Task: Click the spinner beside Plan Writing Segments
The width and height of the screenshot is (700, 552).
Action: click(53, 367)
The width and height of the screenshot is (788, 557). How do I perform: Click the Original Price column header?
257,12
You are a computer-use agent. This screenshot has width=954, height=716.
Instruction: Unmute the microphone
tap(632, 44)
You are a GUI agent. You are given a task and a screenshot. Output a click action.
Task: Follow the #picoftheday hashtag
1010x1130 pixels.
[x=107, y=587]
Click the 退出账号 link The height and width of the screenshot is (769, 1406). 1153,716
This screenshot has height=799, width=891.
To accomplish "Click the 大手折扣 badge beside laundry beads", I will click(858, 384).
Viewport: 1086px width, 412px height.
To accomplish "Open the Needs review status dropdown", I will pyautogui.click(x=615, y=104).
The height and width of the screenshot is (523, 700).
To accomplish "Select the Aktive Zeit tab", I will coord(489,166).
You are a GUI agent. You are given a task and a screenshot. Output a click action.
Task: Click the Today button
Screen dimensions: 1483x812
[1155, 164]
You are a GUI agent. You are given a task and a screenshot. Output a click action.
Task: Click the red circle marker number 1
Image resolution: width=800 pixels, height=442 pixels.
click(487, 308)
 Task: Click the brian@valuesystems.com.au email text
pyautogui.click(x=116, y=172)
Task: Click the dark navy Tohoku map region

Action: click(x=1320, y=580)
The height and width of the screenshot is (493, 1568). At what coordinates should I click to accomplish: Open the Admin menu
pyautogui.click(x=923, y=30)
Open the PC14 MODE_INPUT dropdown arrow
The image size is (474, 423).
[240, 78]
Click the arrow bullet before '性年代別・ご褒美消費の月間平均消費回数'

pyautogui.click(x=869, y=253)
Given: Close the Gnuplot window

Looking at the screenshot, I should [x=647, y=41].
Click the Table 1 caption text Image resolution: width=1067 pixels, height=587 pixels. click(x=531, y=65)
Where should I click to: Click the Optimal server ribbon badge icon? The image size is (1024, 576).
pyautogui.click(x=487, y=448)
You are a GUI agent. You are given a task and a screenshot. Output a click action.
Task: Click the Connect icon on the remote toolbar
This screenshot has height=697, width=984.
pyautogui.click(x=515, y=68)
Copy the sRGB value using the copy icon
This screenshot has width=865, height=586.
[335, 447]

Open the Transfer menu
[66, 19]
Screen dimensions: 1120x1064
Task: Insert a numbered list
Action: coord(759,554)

━━━━━━━━━━━━━━━━━━━━━━━━━━━━━━

### Work instruction
From the listing, reproduce every line where the word "dropdown" is present.

### Answer to the problem
To accomplish "Open the Needs review status dropdown", I will pyautogui.click(x=615, y=104).
Open the PC14 MODE_INPUT dropdown arrow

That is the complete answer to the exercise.